When World War II started, Halsman was unable to go to America because the Latvian immigration quota (18 people per year) was filled for the next seven years. Desperate, Halsman sent his sister and his new wife to visit Professor Albert Einstein, with whom Halsman had exchanged letters ten years previously. On Professor Einstein’s intervention, Philippe Halsman was added to the list of writers and artists in Europe who were given visas by the Emergency Rescue Committee, organized by Mrs. Eleanor Roosevelt.
Part of the great exodus of artists and intellectuals who fled the Nazis, Halsman arrived in the United States with his young family in 1940. After an initial difficult period of adjustment, one of Halsman’s modeling portraits was discovered by Elizabeth Arden, which ultimately led to his first cover for LIFE magazine. Halsman shot 101 LIFE magazine covers during his career.
In April, 1941, Halsman was assigned by the Black Star Agency to photograph the installation of Salvador Dali’s first New York exhibit — at the Julien Levy Gallery. Halsman’s relationship with Dali deepened in October, when he photographed the outsized costumes Dali created for the Ballets Russes production of Labyrinth at the Metropolitan Opera House — with music by Franz Schubert, choreography by Leonid Massine, and scenery and costumes by Salvador Dali.

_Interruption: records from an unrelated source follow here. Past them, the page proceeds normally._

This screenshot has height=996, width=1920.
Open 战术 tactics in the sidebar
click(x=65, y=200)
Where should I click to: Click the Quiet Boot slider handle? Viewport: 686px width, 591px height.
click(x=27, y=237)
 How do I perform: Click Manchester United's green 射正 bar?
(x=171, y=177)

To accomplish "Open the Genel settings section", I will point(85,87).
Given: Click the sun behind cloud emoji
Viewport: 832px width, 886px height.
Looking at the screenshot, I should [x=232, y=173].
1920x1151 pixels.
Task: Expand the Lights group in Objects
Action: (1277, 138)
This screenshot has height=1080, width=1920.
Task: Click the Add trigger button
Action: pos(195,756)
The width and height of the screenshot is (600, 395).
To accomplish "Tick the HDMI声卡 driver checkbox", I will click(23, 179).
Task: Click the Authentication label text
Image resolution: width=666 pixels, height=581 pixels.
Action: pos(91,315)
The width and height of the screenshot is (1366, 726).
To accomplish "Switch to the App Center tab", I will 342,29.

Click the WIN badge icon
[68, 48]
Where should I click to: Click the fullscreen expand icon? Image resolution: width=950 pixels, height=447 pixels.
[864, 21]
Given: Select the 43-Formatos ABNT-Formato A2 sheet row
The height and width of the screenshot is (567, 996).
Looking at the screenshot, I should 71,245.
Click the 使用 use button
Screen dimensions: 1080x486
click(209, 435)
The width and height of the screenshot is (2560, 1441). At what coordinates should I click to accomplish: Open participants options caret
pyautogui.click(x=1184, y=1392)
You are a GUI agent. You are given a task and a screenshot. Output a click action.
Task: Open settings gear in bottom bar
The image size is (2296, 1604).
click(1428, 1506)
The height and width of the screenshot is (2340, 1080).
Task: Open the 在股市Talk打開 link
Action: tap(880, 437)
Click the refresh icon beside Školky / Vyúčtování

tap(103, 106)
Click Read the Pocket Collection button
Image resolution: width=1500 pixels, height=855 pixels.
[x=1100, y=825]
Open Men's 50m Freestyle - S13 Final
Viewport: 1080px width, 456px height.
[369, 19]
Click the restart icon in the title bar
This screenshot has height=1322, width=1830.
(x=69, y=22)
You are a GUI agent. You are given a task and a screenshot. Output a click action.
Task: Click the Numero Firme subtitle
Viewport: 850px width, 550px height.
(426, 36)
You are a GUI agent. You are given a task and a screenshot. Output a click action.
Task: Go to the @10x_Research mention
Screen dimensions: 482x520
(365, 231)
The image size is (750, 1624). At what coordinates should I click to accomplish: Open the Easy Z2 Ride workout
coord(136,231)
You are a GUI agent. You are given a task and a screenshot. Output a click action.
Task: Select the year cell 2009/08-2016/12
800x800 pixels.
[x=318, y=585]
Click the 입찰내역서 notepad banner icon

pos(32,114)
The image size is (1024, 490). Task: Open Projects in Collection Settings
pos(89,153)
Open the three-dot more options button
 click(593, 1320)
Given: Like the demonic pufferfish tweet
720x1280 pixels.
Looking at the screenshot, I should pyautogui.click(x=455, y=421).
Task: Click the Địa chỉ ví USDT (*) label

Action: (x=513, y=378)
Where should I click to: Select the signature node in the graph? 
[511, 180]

Lacking a large studio, Halsman took the company’s prima ballerina, Tamara Toumanova, and another dancer dressed as a giant white rooster, to a nearby rooftop. When Halsman photographed bird and ballerina against the soaring towers of Rockefeller Center, he produced a photograph that evoked one of Dali’s own sharply-focused, surreal works of art. The photo became LIFE’s Picture of the Week, the artists became inspired friends, and their creative rapport would last for the next 37 years.
Usually they conspired in Halsman’s large, strobe-equipped studio at 33 West 67th Street. Other sittings took place at Dali’s home in Cadaques, in Los Angeles, and at the St. Regis Hotel, where Dali invariably stayed in New York.
Their intense, prolific, 37-year collaboration is unique in the history of 20th Century art.